OK, there is the answer: The KH is 6 German degrees of hardness and the GH is 12 German degrees of hardness. 
With water like this I think you will want to use at least 75% RO with only 25% tap water, and maybe even more RO. 
Some fish thrive in black water habitat, so test that water blend with peat moss, and see if it gives you the water the fish want. If your fish choices are not black water fish, then skip the peat moss.

Do not ADD things to the water (ph down) to get the pH where you want it. This will raise the TDS, and fish that need soft water to breed also need very low TDS.


----------



## OrangeCones (Aug 15, 2009)

Thanks for all the tips everyone!

No, I would not want to artifically (chemically) lower the pH. It seems tht it would be best to just go the RO route. Until I'm finished with college, I have access to free RO in the lab anyway, so no excuse eh? They're even setting up an El Natural tank as an experiment, once it thaws here. They go out exploring the local rivers and do testing to see how healthy the environment is around here, and collect fish and plants. A Native El Nataural in the works!

Would I treat this tank I want to set up just like the other El Natural tanks, as far as lighting, water changes, etc.? 

I have about 20 different aquatic plants, and sadly don't know the specific names of most of them. One of these days I'm going to take photos of each and look them up. Until I see how they do, I'll plant a little of each and see what like the adjustment to the RO/tap water and cultivate those that thrive the most.


----------



## baos (Jul 3, 2009)

Diana K said:


> Do not ADD things to the water (ph down) to get the pH where you want it. This will raise the TDS, and fish that need soft water to breed also need very low TDS.


Great advice! I often wondered why the fish cared about the ph. I also owned a tds meter. I never actually did get the fish I was trying to breed to hatch eggs. Since those frustrating days I've gone with straight tap water. Unfortunately most of my species are South American and my ph is 7.8. I also still have my ro system collecting dust in the corner..


----------



## OrangeCones (Aug 15, 2009)

baos said:


> Great advice! I often wondered why the fish cared about the ph. I also owned a tds meter. I never actually did get the fish I was trying to breed to hatch eggs. Since those frustrating days I've gone with straight tap water. Unfortunately most of my species are South American and my ph is 7.8. I also still have my ro system collecting dust in the corner..

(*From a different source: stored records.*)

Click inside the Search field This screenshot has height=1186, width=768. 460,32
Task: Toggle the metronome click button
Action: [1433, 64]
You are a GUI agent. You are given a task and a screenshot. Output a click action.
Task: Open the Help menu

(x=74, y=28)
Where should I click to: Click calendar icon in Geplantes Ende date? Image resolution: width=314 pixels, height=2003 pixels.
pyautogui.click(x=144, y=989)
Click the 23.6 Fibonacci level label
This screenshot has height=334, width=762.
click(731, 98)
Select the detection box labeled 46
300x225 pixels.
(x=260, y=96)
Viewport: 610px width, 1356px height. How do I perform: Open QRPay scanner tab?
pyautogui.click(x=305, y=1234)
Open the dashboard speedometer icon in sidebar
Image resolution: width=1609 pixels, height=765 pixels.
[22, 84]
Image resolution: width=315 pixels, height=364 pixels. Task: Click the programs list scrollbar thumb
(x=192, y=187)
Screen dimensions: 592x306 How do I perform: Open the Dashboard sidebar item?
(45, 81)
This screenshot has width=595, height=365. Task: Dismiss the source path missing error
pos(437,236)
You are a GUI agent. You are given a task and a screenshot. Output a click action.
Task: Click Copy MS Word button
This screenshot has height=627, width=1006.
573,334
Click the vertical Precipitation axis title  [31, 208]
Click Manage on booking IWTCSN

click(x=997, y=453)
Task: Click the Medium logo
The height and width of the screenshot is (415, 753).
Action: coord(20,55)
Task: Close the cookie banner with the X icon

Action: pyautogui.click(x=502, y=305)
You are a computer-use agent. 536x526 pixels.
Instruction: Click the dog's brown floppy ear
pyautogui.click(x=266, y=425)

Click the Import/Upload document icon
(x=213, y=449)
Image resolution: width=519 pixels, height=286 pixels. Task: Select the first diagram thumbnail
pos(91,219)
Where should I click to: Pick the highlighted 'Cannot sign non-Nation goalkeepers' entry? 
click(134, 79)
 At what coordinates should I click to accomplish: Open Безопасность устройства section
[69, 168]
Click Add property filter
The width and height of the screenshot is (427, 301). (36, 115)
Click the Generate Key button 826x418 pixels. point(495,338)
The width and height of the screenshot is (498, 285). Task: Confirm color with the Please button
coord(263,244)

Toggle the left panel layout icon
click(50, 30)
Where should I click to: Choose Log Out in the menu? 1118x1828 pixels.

**sneaks over to baos' house to look for dust covered equipment to 'borrow'! ** arty:


----------



## dwalstad (Apr 14, 2006)

OrangeCones said:


> Anyone have any good ideas?


Here are a few species that are softwater candidates (come from softwater habitats):

_Bacopa caroliniana 
Cabomba caroliniana
Cryptocoryne cordata
Egeria densa
Eleocharis acicularis
Isoetes spp.
Ludwigia spp.
Myacca fluviatilis
Myriophyllum alterniflorum_

I would buy a book that helps you identify plant species.


----------



## OrangeCones (Aug 15, 2009)

Diana K said:


> Do not ADD things to the water (ph down) to get the pH where you want it. This will raise the TDS, and fish that need soft water to breed also need very low TDS.


Are the TDS test strips they sell for pools/hot tubs useful for testing TDS for an aquarium?


----------



## OrangeCones (Aug 15, 2009)

dwalstad said:


> Here are a few species that are softwater candidates (come from softwater habitats):
> 
> _Bacopa caroliniana
> Cabomba caroliniana
> ...


On my wishlist of things to buy, waiting for my tuition reimbursement check from work! The books I do have are so out of date


----------